One to watch: Cate Kennedy

Cate Kennedy talks writing at LiteraryMinded:

I’ll try to have two things on the boil at the same time so I have something to switch to if I feel really stale with the first one. I’ll promise myself a coffee if I just do another 500 words. I trick and cajole myself into getting to the end of the crap draft, as if my unconscious is some sort of mutinous toddler who needs bribery just to stay on the task. Or perhaps a better analogy would be a big, undisciplined dog who hates the lead and never comes back when it’s called. You’ve got to try and train a dog like that, but generally it sees you with the leash in your hand and just runs off …

And last of all, when I feel really uninspired, I think: what would you rather be doing? Nobody’s making me do it, after all, so I remember what Raymond Carver said: Don’t complain, don’t explain.

In my opinion, Cate Kennedy is living the Australian Dream. She gets to live and thrive in rural Victoria, where her kitchen window view reveals cows in paddocks, and see her worked reviewed (complete with special red star) in Publisher’s Weekly. A lucky woman, if ever there was one. She’s also warm, funny, and stupendously talented. Her book, Dark Roots is out in America in January, published by Grove/Atlantic.

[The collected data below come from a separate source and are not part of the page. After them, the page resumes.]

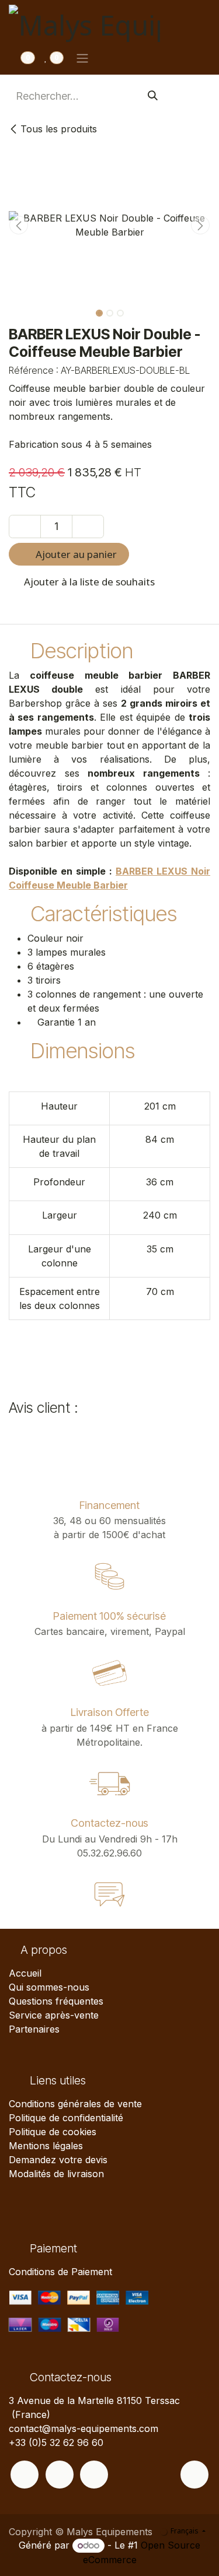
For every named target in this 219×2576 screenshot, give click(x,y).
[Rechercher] (152, 96)
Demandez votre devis (58, 2160)
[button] (19, 225)
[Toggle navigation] (82, 57)
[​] (25, 2475)
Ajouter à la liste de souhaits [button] (88, 581)
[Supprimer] (25, 526)
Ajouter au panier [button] (75, 554)
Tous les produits (58, 129)
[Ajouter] (88, 526)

Kennedy’s story, “Cold Snap”, also found in Dark Roots, was published in the New Yorker on 11 September 2006. Cate’s other works include the memoir Sing and Don’t Cry: A Mexican Journal and the poetry collections Joyflight and Signs of Other Fires.

Check out the LiteraryMinded interview, the Publisher’s Weekly report, and note the jackets on the US and Australian releases of Dark Roots. The American release features a woman’s head in need of fresh peroxide, while the Aussie cover is far grittier, a hand sort of mid-xray, with a vein-like tree sprouting from the wrist. Vastly different images, somehow they both represent themes key to Kennedy’s stories, themes of hidden warts, demons, and boiling points. If one were forced to make such a comparison, I’d make Anne Tyler hook up with Chuck Palahniuk in middle of nowhere Australia. The very thought entices, right?